The country went into a pandemic-triggered lockdown in March last year, which had dealt irreparable shocks to the economy. On Monday, the first Union Budget in the post-COVID situation will be presented in the Parliament.

Sen, while flaying the Narendra Modi-led central government for not “paying heed” to the multiple demands that were raised by the Central Trade Unions in the recent past, rued, “The government expenditure on social services has gone down like anything in the last year.” It was ironic, he said, because last year – with private sector struggling to cope up with the challenges presented by the pandemic – the spending by the government “should have actually increased.”

The Centre will further its agenda of “more disinvestment of the public companies”, and “more concessions for the corporates” in the upcoming budget, Sen added. “And with that, the whole economy will be put to collapse,” he said.

In the run up to the Union Budget, media reports suggest that Sen’s fears are not unfounded. The Centre is expected to set a disinvestment receipt target – for yet another time – at around Rs. 2 lakh crore for FY22, the Financial Express reported on Wednesday. Presenting the Union Budget last year, Finance Minister Nirmala Sitharaman had surprised everyone after setting an ambitious asset sale target of Rs. 2.1 crore – three to four times the usual targeted amount.

Cut to one year later, the disinvestment revenues are likely to be at a much-lower level, with COVID-19 pandemic derailing the Centre’s stake-sale ambitions. But won’t this exact situation further – now even more aggressively – the disinvestment process in the upcoming fiscal year?

Amarjeet Kaur, general secretary, All India Trade Union Congress believes so. “The experience of the lockdown should make it very clear by now at least that it is the public sector that stands with the country in its difficult periods and not the private companies,” he said.

Having said this, Kaur, however, lamented that the ruling dispensation is “hell-bent” on “stripping the nation of its strategic assets”. “This was very clear even with the policy decisions that were taken in the name of achieving the so-called self-reliance,” he said.

In May last year, the Finance Minister announced an ‘Atmanirbhar Bharat’ package, under which a new public sector enterprises policy was announced: a maximum of four state-owned companies in strategic sectors, with public firms in other segments, to eventually witness privatisation.

In addition, in September 2020, the Centre also steamrollered the three – out of the total four – labour codes in the Parliament, in another move that invited flak from the workers’ organisations.

“We believe that in the upcoming budget session the Centre will again beat around the bush and will falsely tell the nation that such reforms are necessary,” Kaur told NewsClick. On the contrary, the unions and labour experts have maintained a position that the codification of labour laws will “take us back to the 19th century.”
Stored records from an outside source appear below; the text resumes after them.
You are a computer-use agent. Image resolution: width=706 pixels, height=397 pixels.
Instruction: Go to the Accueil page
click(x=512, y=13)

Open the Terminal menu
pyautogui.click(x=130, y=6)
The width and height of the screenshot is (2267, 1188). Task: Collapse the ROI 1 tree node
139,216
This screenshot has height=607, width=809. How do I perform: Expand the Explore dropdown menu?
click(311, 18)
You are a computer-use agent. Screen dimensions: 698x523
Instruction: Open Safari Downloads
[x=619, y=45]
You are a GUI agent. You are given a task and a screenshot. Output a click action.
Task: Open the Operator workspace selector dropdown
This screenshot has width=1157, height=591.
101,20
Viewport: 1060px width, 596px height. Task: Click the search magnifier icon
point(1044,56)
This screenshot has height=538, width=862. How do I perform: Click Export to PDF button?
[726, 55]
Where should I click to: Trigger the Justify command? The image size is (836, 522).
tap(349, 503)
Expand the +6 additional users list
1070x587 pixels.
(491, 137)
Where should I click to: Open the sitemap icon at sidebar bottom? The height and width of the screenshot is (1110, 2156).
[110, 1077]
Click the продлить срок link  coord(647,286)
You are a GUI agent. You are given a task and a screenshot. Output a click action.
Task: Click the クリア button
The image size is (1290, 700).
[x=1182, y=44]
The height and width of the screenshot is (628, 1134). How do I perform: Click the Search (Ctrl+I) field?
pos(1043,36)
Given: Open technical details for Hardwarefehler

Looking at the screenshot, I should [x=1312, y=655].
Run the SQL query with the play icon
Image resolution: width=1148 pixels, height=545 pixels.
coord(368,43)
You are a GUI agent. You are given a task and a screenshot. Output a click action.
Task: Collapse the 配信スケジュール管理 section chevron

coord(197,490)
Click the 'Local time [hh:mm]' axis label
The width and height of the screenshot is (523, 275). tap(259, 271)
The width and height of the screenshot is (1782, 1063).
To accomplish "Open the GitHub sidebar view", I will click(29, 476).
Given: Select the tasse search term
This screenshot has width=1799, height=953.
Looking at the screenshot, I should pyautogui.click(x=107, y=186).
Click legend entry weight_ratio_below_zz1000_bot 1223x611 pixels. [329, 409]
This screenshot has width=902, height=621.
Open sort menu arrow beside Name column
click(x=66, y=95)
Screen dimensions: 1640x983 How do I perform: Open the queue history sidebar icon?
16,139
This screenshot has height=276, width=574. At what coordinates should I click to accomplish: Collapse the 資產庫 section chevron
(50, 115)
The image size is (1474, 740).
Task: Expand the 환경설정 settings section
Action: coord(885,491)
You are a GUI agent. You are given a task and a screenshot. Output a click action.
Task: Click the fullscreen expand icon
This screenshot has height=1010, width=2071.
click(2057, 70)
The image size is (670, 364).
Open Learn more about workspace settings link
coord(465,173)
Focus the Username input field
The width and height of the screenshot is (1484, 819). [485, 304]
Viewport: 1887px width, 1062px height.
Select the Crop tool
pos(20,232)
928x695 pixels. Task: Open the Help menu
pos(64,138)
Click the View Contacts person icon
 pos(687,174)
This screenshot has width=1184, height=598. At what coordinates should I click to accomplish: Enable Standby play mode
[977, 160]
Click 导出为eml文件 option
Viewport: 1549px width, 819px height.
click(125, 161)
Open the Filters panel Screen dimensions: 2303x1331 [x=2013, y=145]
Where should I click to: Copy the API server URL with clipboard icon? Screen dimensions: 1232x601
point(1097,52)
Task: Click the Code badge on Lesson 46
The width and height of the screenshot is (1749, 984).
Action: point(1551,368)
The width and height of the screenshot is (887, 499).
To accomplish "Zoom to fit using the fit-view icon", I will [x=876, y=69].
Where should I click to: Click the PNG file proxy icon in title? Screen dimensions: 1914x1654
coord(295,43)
The Central Trade Unions have called for a nationwide protest on February 3 where copies of the four labour codes will be burned. “We shall also register our protest against the budget. We are sure that this pro-corporate government would not have considered our suggestions,” Kaur said.

Speaking about the suggestions, Kaur said that the trade unions had demanded the Centre to provide income support of Rs. 7,500 to non-tax payee families. “We had also demanded that the corporate tax rates must be restored to its previous levels and a wealth tax be introduced – money which can be then used in expanding the social services,” she said. The Centre must also focus more on reviving the “major job providing” MSMEs, she added.

Tapan Sen said that in the pre-consultation budget meetings with the Centre, the trade unions had submitted a charter of demands. “It was the same for which multiple protests, including a general strike, have been staged across the country by the trade unions in the past year,” he said. The charter includes a demand to raise work days under the rural employment guarantee scheme, along with ration support and withdrawal of New Pension Scheme (NPS), among others.